Stimulating the mesencephalic locomotor region (MLR) in decerebrate cats can evoke fictive locomotor-like activity (Shik et al. 1966; Jordan et al. 2008). During MLR-evoked fictive locomotion, it was shown that cycle period varied predominantly with the flexion phase (Yakovenko et al. 2005). We wanted to determine what effects adding electrical stimulation of the brainstem would have on episodes of spontaneous fictive locomotion. Figure 5A shows an episode of spontaneous fictive locomotion followed by an episode of MLR-evoked locomotion. The spontaneous fictive locomotor episode (cycle period = 1.08 ± 0.06 s) was extensor-dominated (Fig. 5B; re= 0.79, P < 0.001; rf=−0.02, P= 0.55; Pef < 0.001).
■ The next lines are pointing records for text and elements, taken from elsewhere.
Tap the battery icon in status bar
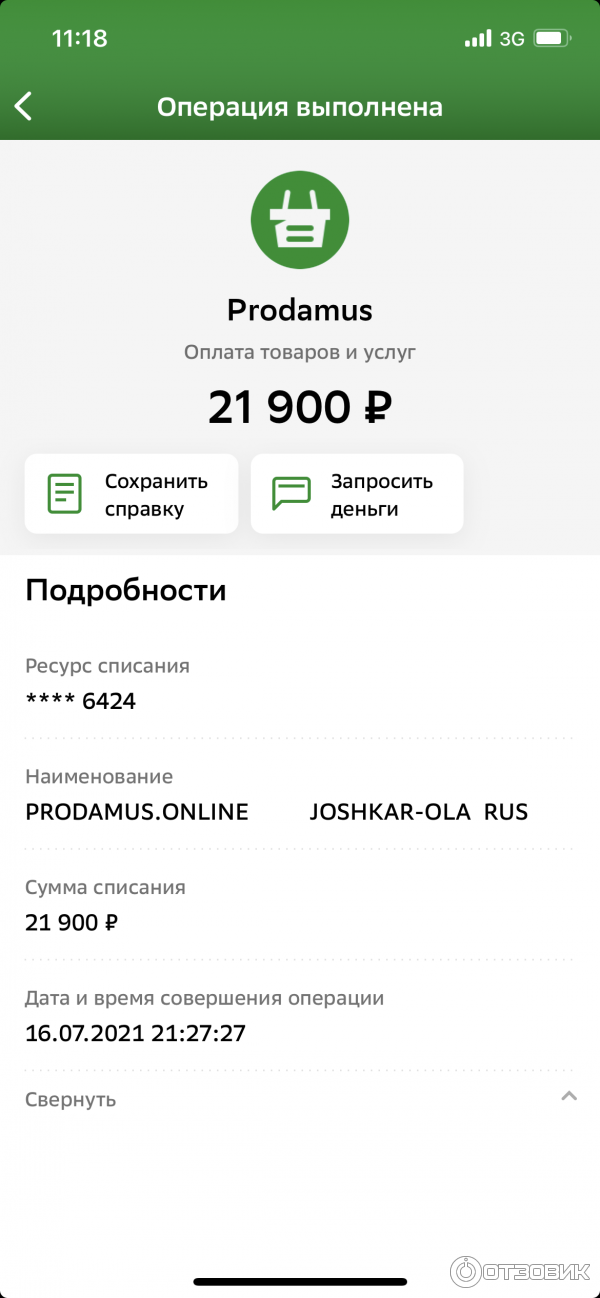This screenshot has width=600, height=1298. pyautogui.click(x=552, y=39)
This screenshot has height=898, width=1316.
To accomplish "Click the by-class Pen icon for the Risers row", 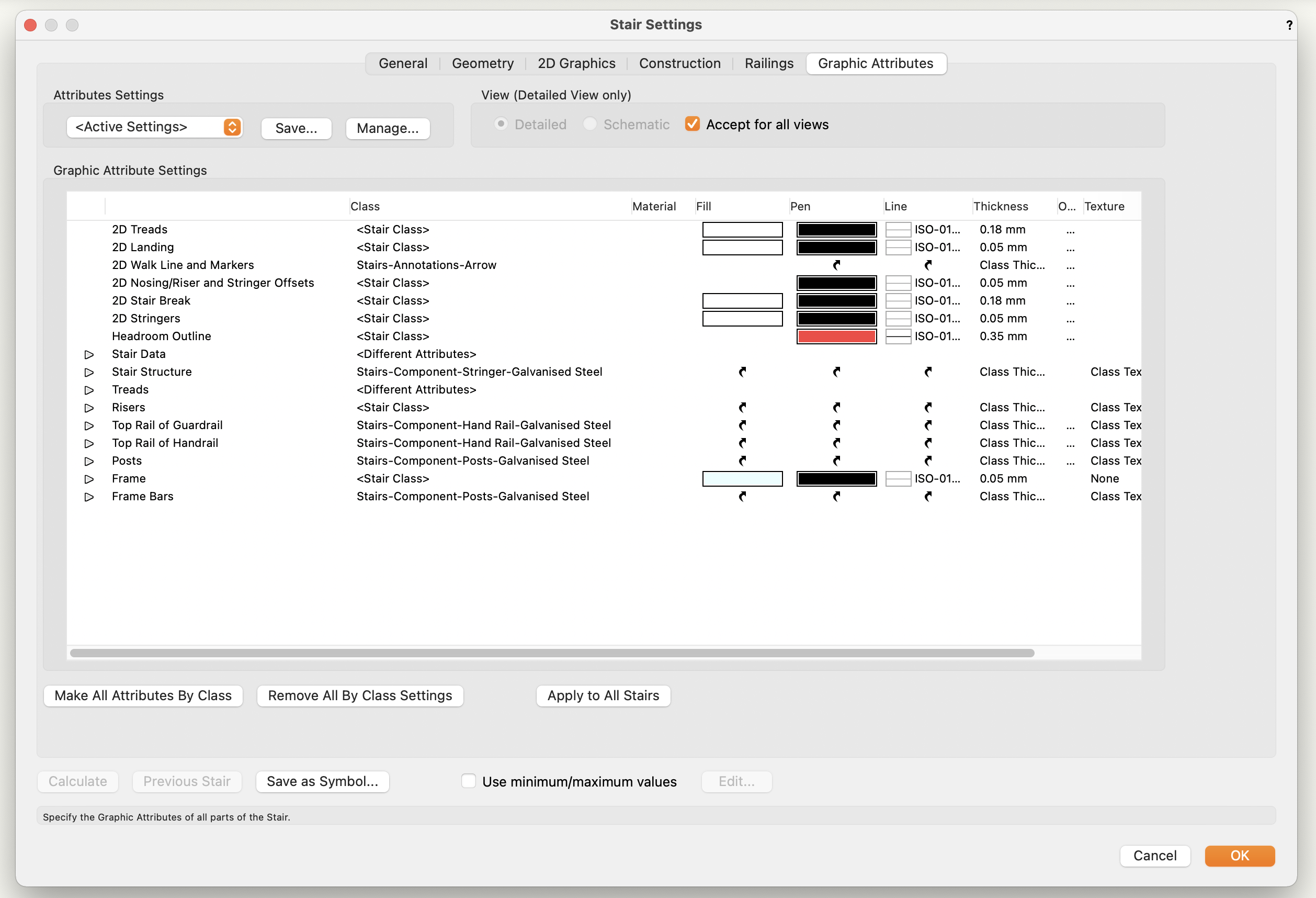I will pos(836,407).
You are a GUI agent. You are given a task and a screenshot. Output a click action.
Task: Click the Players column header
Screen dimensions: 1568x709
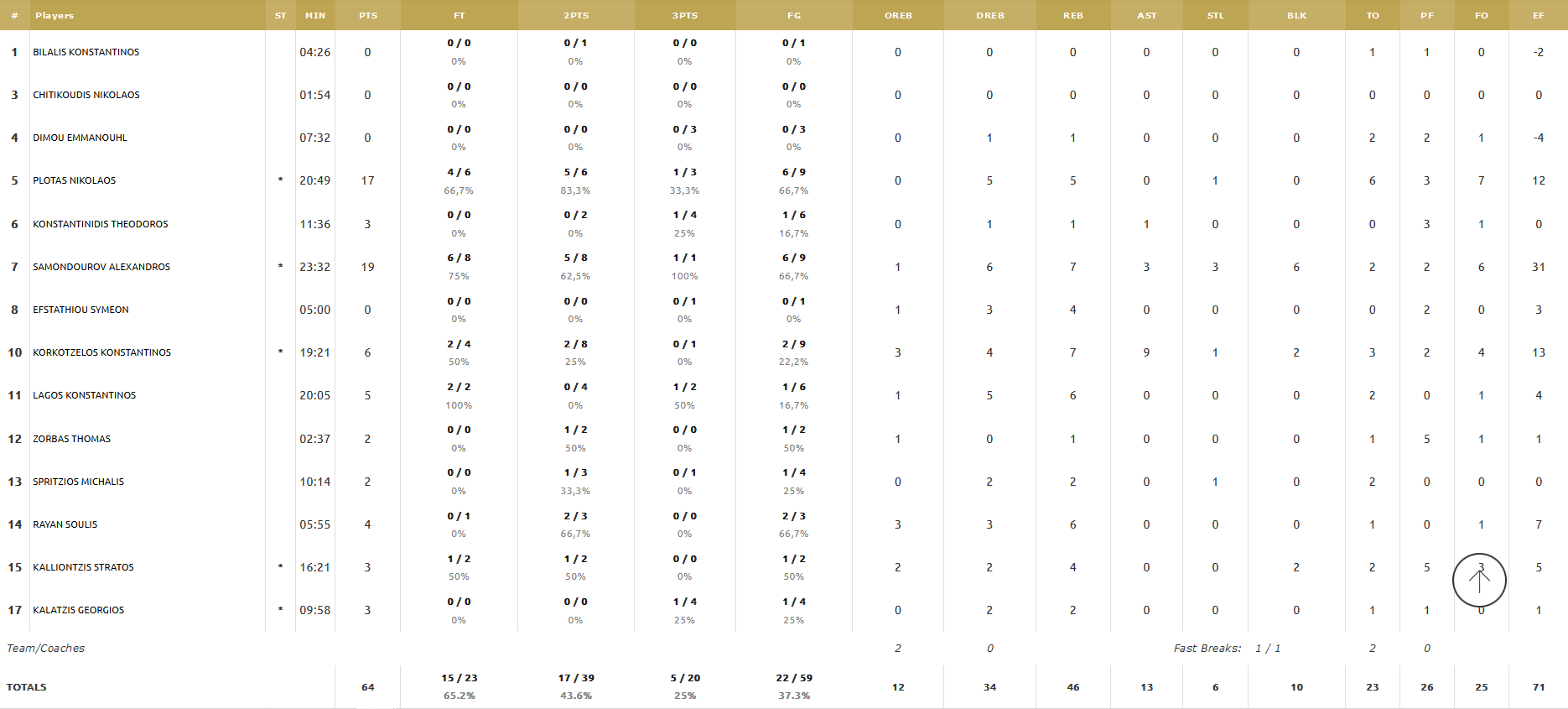[55, 15]
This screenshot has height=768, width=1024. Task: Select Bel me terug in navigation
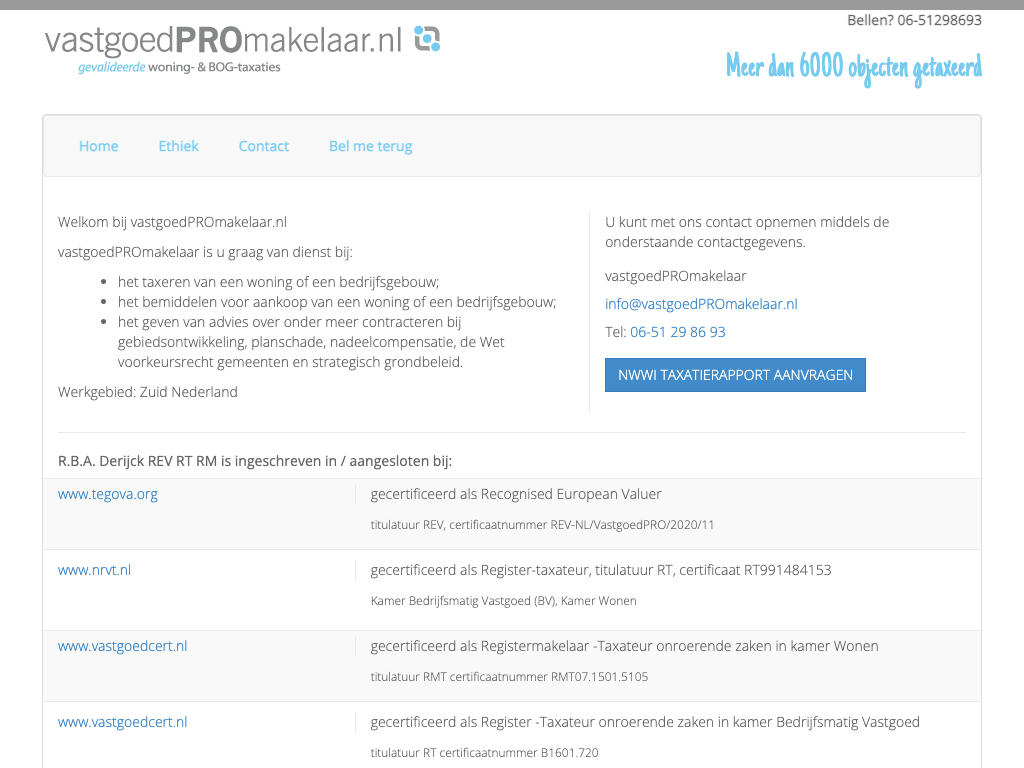point(370,146)
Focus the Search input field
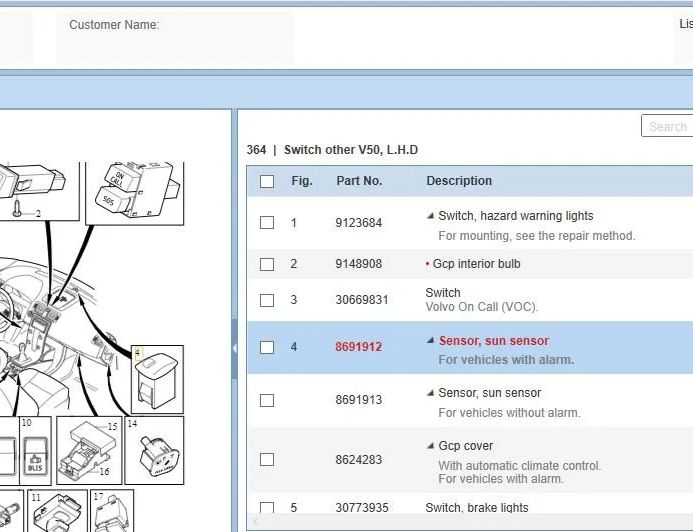This screenshot has width=693, height=532. coord(666,127)

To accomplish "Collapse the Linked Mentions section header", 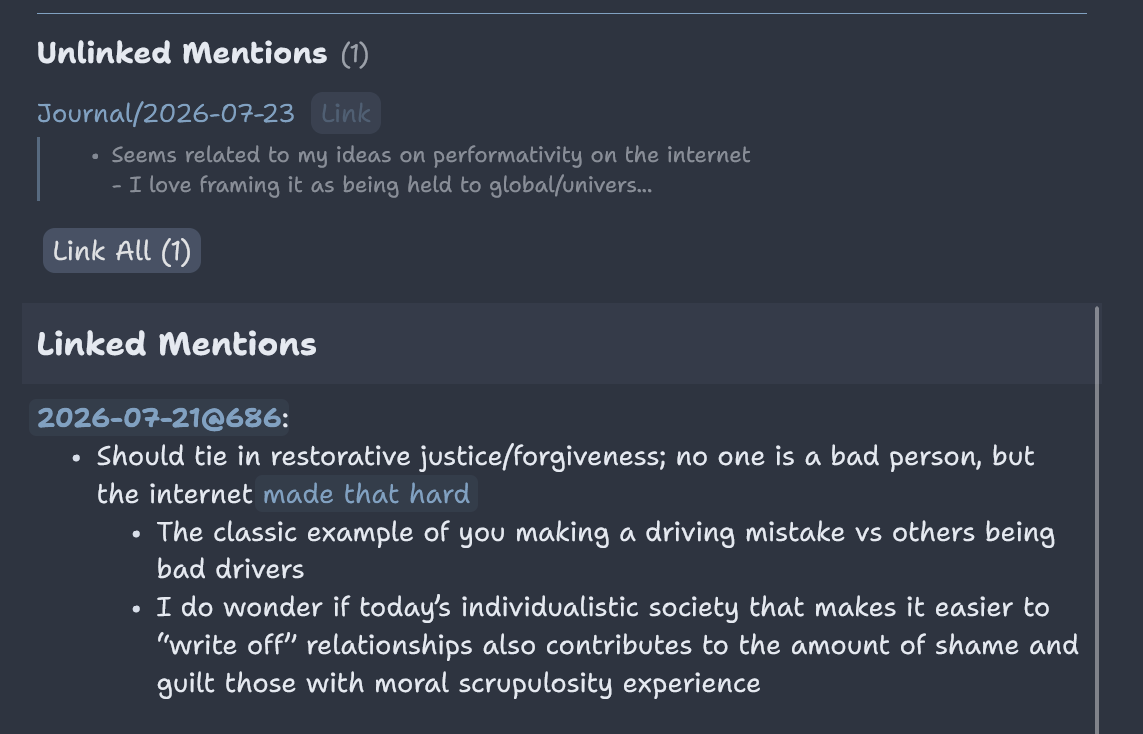I will tap(176, 344).
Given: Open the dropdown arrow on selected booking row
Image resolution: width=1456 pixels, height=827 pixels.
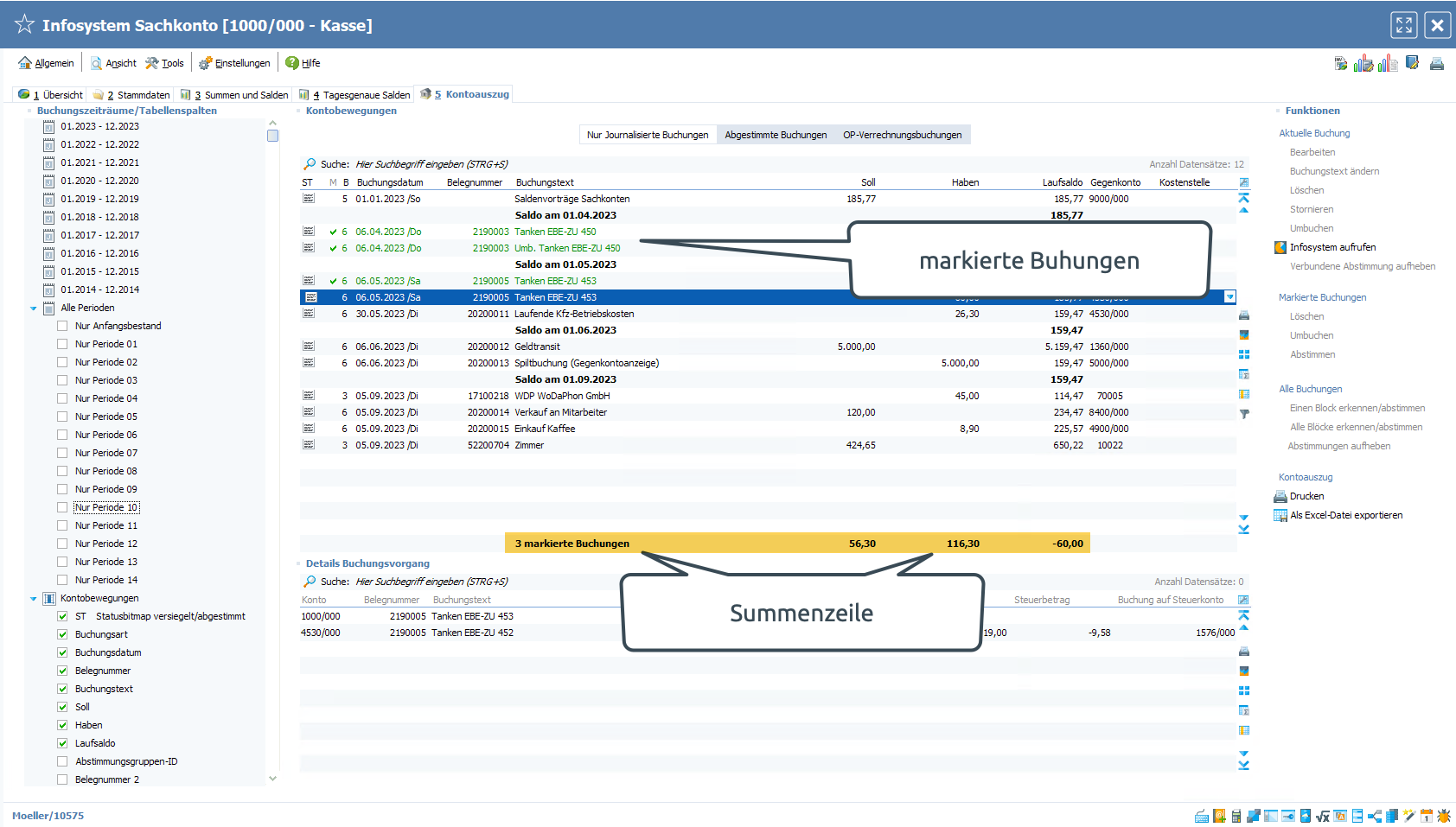Looking at the screenshot, I should [x=1229, y=297].
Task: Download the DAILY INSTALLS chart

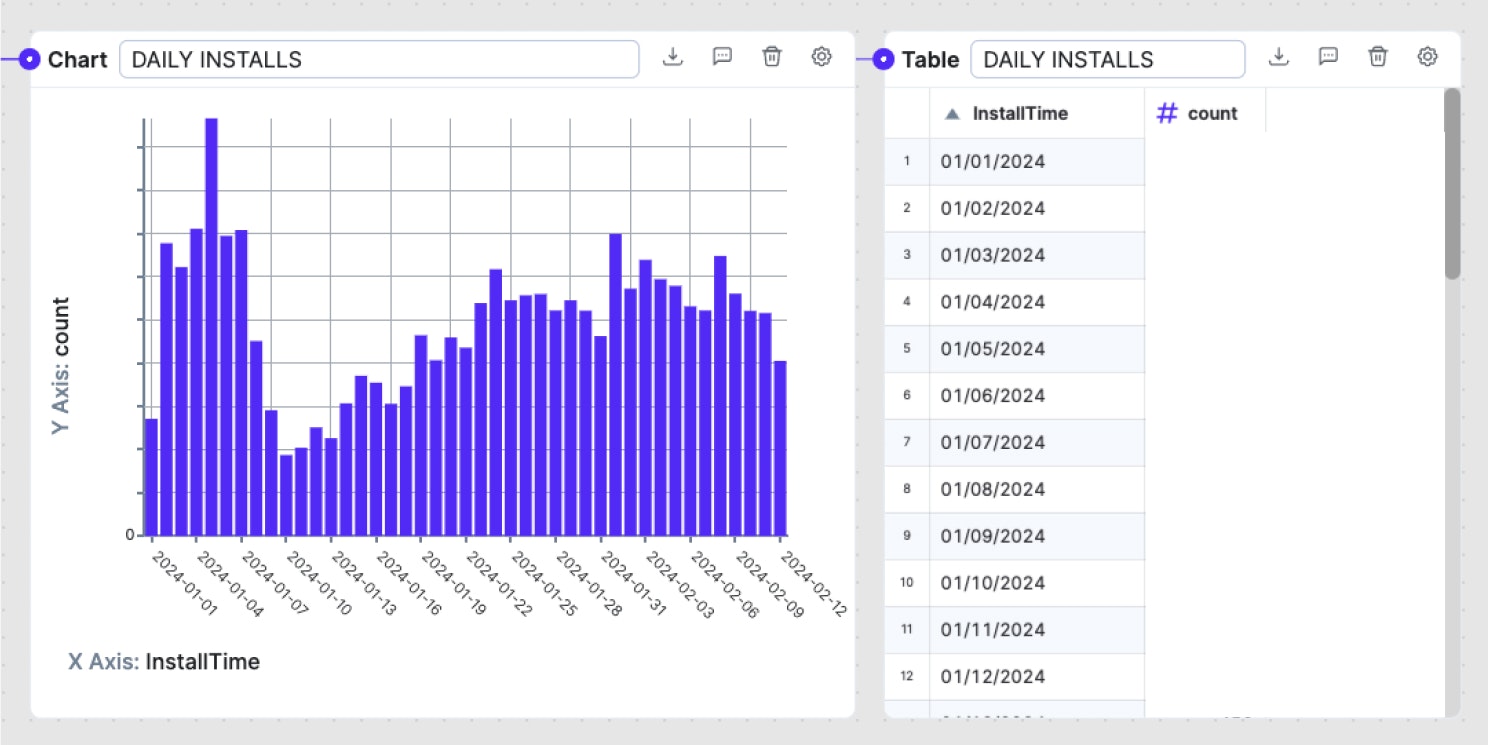Action: click(673, 57)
Once MLR stimulation began, the spontaneous rhythm stopped and was followed approximately 15 s later by a faster and more vigorous rhythm (cycle period = 0.55 ± 0.01 s) that was flexor-dominated (Fig. 5C; re=−0.07, P < 0.05; rf= 1.17, P < 0.001; Pef < 0.001). In seven trials in two cats, MLR stimulation did not appear to modify the ongoing spontaneous rhythm but replaced it with another rhythm. In such instances, the spontaneous rhythm became disorganized, stopped, and was followed by an episode of a more vigorous and faster rhythm. During the spontaneous locomotor episode shown in Fig. 5, extension and flexion, respectively, occupied 71.1% and 30.6% of cycle period, whereas during MLR-evoked locomotion this changed to 44.4% and 81.4%. Thus, under identical experimental conditions, the control of cycle period can be switched from extensor- to flexor-dominated, and the per cent time occupied by extension and flexion relative to cycle period can also change from a greater extension proportion during spontaneous fictive locomotion to a greater flexion percentage during MLR-evoked locomotion.

Discussion

In the present study, we showed that there is a clear asymmetry in the control of cycle periods by the spinal rhythm generator. Cycle period during fictive locomotion, evoked spontaneously in pre-mammillary/pre-collicular decerebrate cats, or in complete spinal cats with clonidine or nialamide/l-DOPA administration, was predominantly altered by modifying the extension phase. Therefore, without phasic sensory inputs or supraspinal stimulation, fictive locomotion is primarily extensor-dominated in decerebrate cats. A change in the stance phase, which is similar to the extension phase of fictive locomotion, also regulates changes in cycle period during normal or treadmill locomotion (Goslow et al. 1973; Grillner et al. 1979; Halbertsma, 1983). We conclude that the asymmetry in the control of cycle periods observed during normal locomotion resides within the spinal rhythm generator.

Asymmetry of spinal rhythm generators

During normal locomotion, cycle period varies as a function of the stance phase, or extension (Goslow et al. 1973; Grillner et al. 1979; Halbertsma, 1983), which would suggest that the spinal rhythm generators are organized asymmetrically with a clear extensor bias (Grillner & Dubuc, 1988; Dubuc et al. 1988). However, some have proposed that rhythm generators are organized symmetrically and that peripheral sensory inputs favours an extensor bias (Yakovenko et al. 2005; Juvin et al. 2007; Musselman & Yang, 2007). In the present study, we provide evidence that phasic sensory inputs are not required to produce predominantly extensor-dominated locomotion, because during fictive locomotion, the animal is curarized and phasic sensory inputs associated with movements are absent. Kiehn & Kjaerulff (1996) also showed in one neonatal rat that extensor-dominance, during a dopamine-induced fictive rhythm, remained after dorsal rhizotomy.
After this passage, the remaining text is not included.